Some thoughts on patriotism

by John Jackson © 2010

There’ve been noises from the government about making children swear an allegiance to the Queen or British flag; in other words, they want to instil a sense of patriotism.

What does patriotism mean though?

To many people it simply means some sort of pride in one’s country, a sense of historical or cultural identity, or a unifying concept that transcends religious and ethical differences: the pride in one’s nation should have precedence over other allegiances such as religions or ethnicity. Questioning and criticism of current beliefs, views and practices is encouraged as it brings about positive change. This is known as ‘constructive patriotism’.

To others, however, patriotism is an irrational notion. It stands for a love of, and obedience to, the country of one’s residence and its government. ‘Blind patriotism’, as it is known, is characterized by unquestioning positive evaluation, staunch allegiance, and intolerance of criticism.

Instilling a sense of blind patriotism into the populace does more for government than the individual. It’s all about instilling a mindset whereby the individual should think of it as his/her duty to put the needs of their country above their own. When governments are calling for a need to instil patriotism, it’s undoubtedly the ‘blind’ version they’re thinking of!

Appeals to patriotism are often used in times of war by governments to coerce people to join and fight; much of the appeal’s power coming from the slur of claiming those who don’t do their duty for Queen and country as unpatriotic and cowardly.

Possibly the most famous illustration of this was President John F. Kennedy’s appeal to patriotism:

And so, my fellow Americans, ask not what your country can do for you; ask what you can do for your country.

It was particularly well delivered and particularly well received and, of course, that’s why so many people know it even today. It’s an archetypal example of an appeal to patriotism.

What does this short sentence mean though, and how do similar appeals relate to the UK?

Well our country is a collection of landmasses with ~58 million inhabitants. I don’t think anyone can ask pieces of land to do anything for them nor, for that matter, ask the same of so many other people. Equally, an individual cannot do anything for the pieces of land we inhabit nor for more than a few other individuals. So using the term ‘country’ in this context just doesn’t make any sense.

Now, a country is run by its government; so perhaps when political leaders come out with this sort of jargon, what they mean by ‘your country’ is ‘your government’: country just being politicalese for government.

So if we use country in the sense that it was meant by Kennedy (and by all politicians who appeal to patriotism) then the sentence reads:

And so, my fellow Americans, ask not what your government can do for you; ask what you can do for your government.

When looked at in this manner, it’s not quite such a friendly message!

There are, of course, other issues with patriotism.
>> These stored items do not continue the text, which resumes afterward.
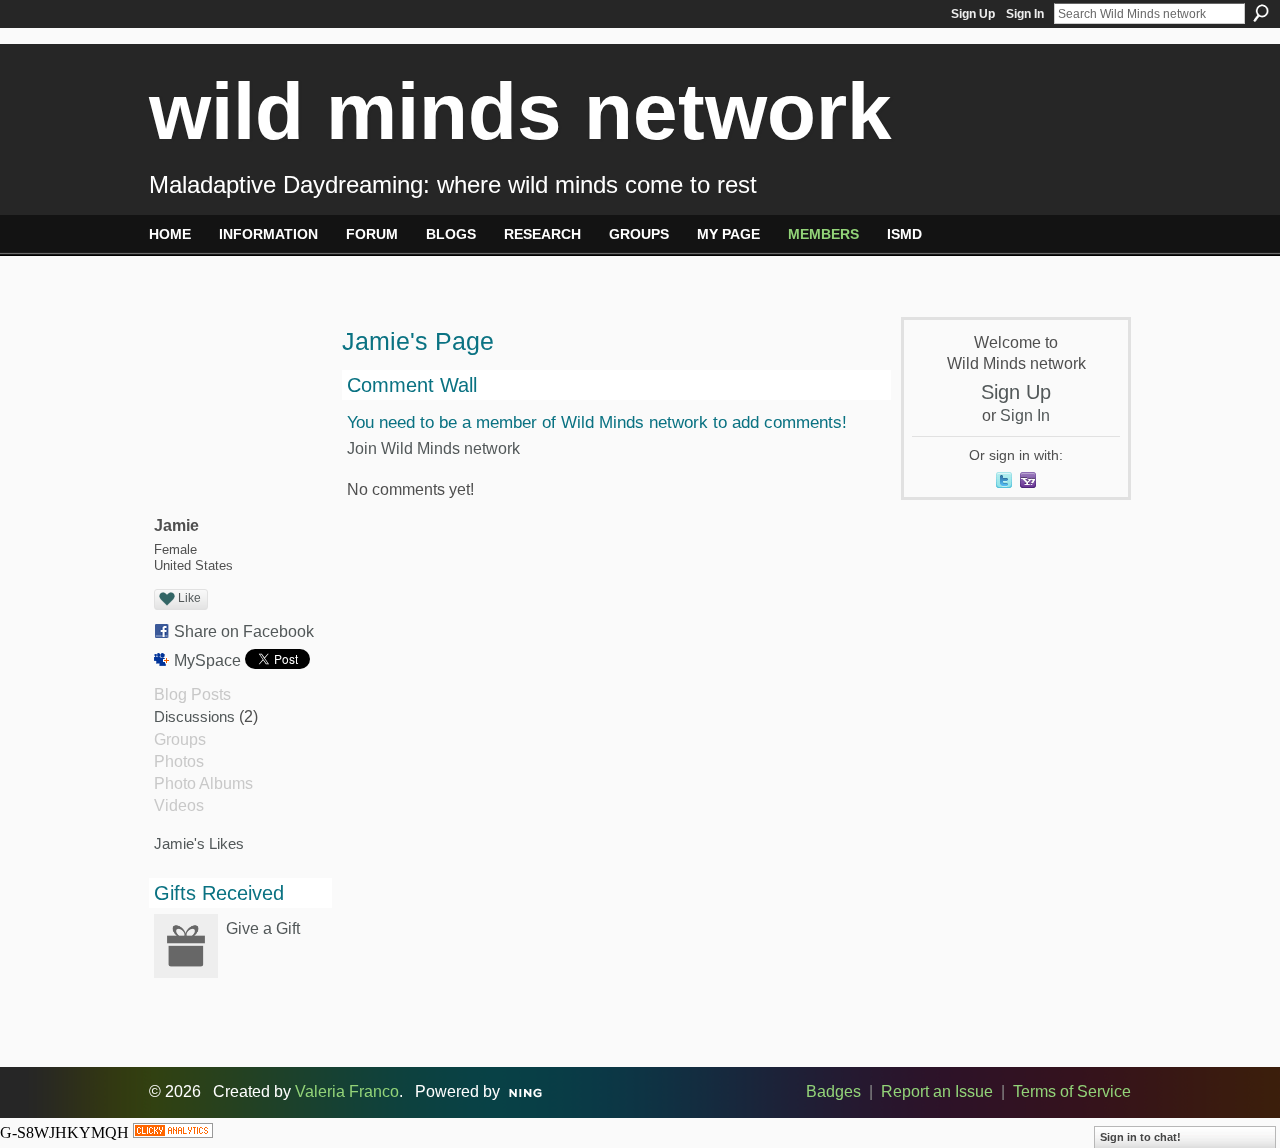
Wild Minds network (520, 111)
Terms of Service (1072, 1091)
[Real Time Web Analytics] (173, 1132)
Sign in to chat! (1140, 1137)
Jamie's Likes (199, 843)
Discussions (194, 716)
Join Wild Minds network (433, 448)
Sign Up (973, 14)
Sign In (1025, 14)
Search (1261, 13)
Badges (833, 1091)
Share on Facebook (244, 631)
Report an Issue (937, 1091)
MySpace (207, 660)
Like (189, 598)
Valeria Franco (347, 1091)
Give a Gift (263, 928)
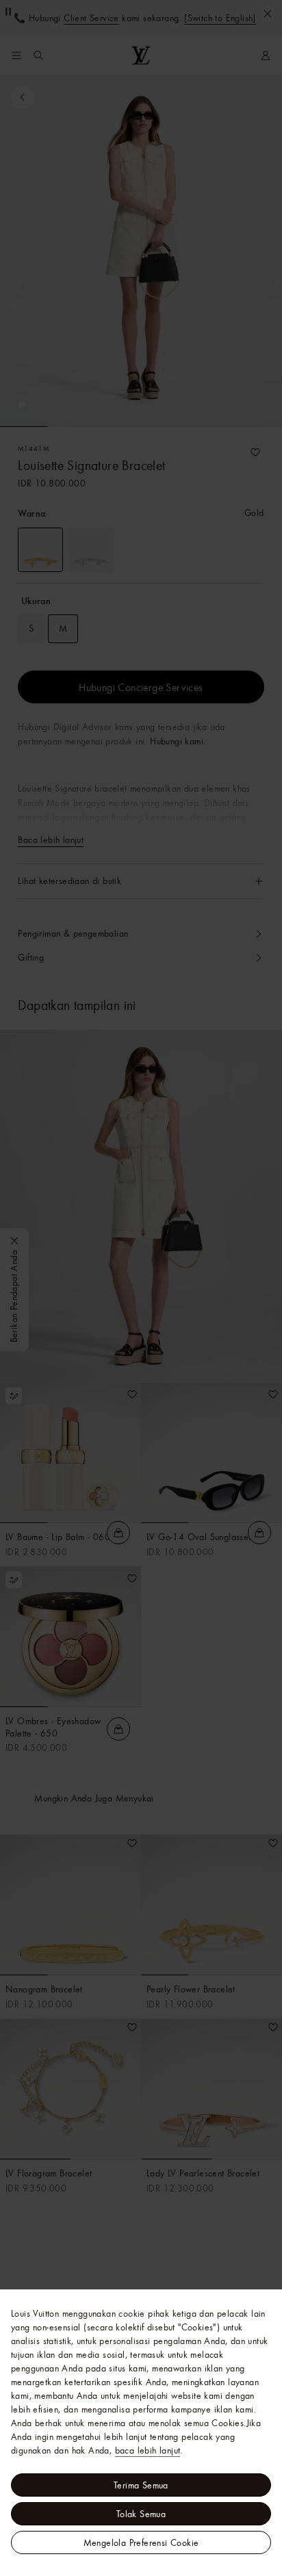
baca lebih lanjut (148, 2450)
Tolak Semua (141, 2514)
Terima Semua (141, 2485)
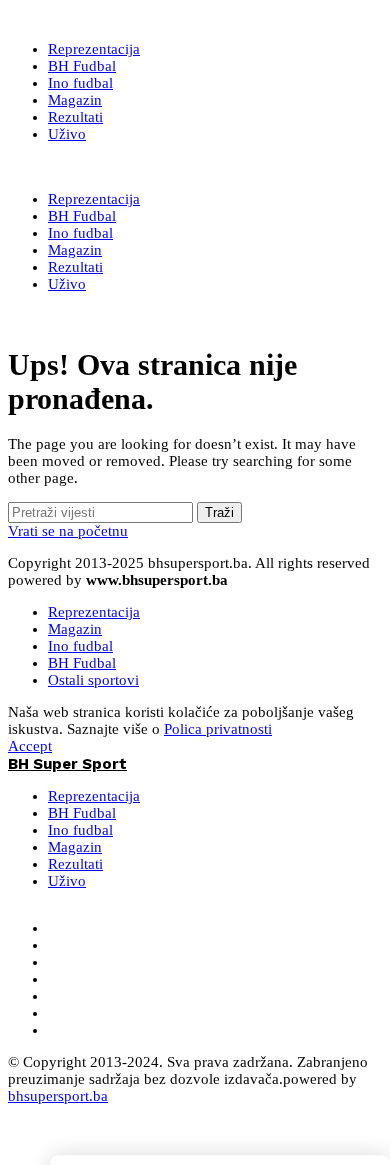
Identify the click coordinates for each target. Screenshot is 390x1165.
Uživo (67, 881)
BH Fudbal (82, 663)
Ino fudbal (80, 646)
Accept (30, 746)
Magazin (75, 629)
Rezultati (75, 864)
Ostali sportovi (93, 680)
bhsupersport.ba (58, 1096)
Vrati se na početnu (68, 531)
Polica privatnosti (218, 729)
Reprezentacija (94, 612)
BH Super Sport (67, 167)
Some see it as a form of, or an excuse for, racism: showing preference to one’s own type rather than others (group dynamics); and problems can arise when a sub-culture in society, such as a religious group (e.g. Muslims), holds their allegiance to their religion in higher regard than to their country of residence.

Perhaps the fundamental problem with patriotism is that it creates a group mentality. This can give rise to the problems that are caused by group dynamics, whether within a nation or with other nations; and group dynamics are an easy way for leaders (not even just political ones) to influence people’s thinking - think of 'Johnny Foreigner' in war time and 'immigrants' in peace time.

I don’t think pride in one’s country is a bad thing, but this is different from blind patriotism (which I see as an irrational notion). So let’s be proud to be British, but let’s have a more cosmopolitan attitude to other peoples and cultures.

Our children can be proud of their country and become good and responsible citizens without this notion of blind allegiance to those who are in power.

Patriotism is generally considered to be a good thing (pride in your country etc.) but as there are two main ideas as to what patriotism is (constructive and blind) we need to be wary of the equivocal use of the term. When governments are calling for patriotism to be taught to schoolchildren, we really ought to consider what it is they mean by it. We may assume it’s a good idea because patriotism is good; but if it’s a case of a non-questioning, obedient attitude being encouraged, then it might just not be such a good idea after all.